Miss Maitland Bristow
14 Bathurst Mews
29 April 1903
My heart leapt with compassion for you upon reading your last letter. In addendum to my recent correspondence to you, I should like to relay some thoughts I have regarding Mr. Hill, as I had not yet received your latest news before sending off my own.
I cannot bring myself to spare your emotions, nor to insult your intellect with flowery niceties. Do not trust him, Maisie. I may not be as keen as you are at deciphering the truth of things, but I should think I know the face of a liar.

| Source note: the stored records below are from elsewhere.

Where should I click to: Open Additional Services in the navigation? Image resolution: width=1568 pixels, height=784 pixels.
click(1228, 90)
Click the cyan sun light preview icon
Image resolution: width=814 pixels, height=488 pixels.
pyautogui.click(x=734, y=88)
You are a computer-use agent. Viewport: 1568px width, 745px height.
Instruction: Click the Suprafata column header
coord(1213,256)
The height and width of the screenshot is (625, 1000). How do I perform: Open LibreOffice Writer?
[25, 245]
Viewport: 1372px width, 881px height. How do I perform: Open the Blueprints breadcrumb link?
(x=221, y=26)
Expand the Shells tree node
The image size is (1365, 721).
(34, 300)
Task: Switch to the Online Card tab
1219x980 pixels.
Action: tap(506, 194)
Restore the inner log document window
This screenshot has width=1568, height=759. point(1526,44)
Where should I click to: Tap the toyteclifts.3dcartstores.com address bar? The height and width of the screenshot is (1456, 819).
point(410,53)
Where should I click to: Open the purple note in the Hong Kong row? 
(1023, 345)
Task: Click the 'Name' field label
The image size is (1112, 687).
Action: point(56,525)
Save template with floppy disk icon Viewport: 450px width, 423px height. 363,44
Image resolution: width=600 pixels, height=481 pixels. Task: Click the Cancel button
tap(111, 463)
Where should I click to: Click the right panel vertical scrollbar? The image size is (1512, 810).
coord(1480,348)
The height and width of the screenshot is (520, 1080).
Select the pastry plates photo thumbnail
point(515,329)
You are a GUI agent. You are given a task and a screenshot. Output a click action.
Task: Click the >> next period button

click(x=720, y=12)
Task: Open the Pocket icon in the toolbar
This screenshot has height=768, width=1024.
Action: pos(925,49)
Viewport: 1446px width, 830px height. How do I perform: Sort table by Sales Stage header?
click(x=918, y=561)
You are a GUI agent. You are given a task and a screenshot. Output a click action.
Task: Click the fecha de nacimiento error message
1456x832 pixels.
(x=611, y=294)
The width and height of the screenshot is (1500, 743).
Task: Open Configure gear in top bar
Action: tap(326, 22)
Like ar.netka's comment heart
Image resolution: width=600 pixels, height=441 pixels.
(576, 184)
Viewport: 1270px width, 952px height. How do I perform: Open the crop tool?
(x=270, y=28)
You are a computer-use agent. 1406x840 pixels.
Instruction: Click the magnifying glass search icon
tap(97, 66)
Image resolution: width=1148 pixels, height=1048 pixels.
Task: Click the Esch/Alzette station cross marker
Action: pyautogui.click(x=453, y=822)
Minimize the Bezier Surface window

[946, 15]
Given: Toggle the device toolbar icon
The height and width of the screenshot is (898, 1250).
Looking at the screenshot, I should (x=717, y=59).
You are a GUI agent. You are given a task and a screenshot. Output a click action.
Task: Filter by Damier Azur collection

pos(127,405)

What noble reason can Stuart possibly have in going to such great lengths to shroud the truth concerning Collins' death? I daresay you are too lenient with Mr. Hill. Has it not occurred to you that he may have a more grandiose purpose in keeping things from you? Two dead men can now be counted among Stuart Hill's acquaintance; the Mr. Collins you met in Portobello Market, and the true Mr. Collins whom you discovered to be previously deceased with the help of constable Murphy. What chance is this, Maisie? And what of the night you overheard Stuart and Peter? Your brother has objected venomously to your engagement. Peter left the mews over this, Maisie! Perhaps he knows a side of Stuart Hill that you do not. I can only piece together that Peter has always known Stuart's true character--but it was all in good jest whilst you were merely courting. You must listen to reason! Do not waste another thought upon Mr. Hill, nor in trying to discover new ways to justify his suspicious behaviour. I have no doubt that Mr. Hill feels greatly inclined to secure your trust once more, but do not be fooled--it comes at a price. He wishes for your blind faith in support of these obscure endeavors of his! I will be the first to grant my full blessing upon a decision that reunites you with Stuart, if you can present to me but one semblance of a respectable defense on his behalf.
There is no grand love story to be told here, Maisie. There are simple choices we make each day, some of which draw us closer to security and contentment, others which pull us towards the mire of heartache and dilemma. I do wish I were there to talk with you and to help you make sense of it all. Do write again soon.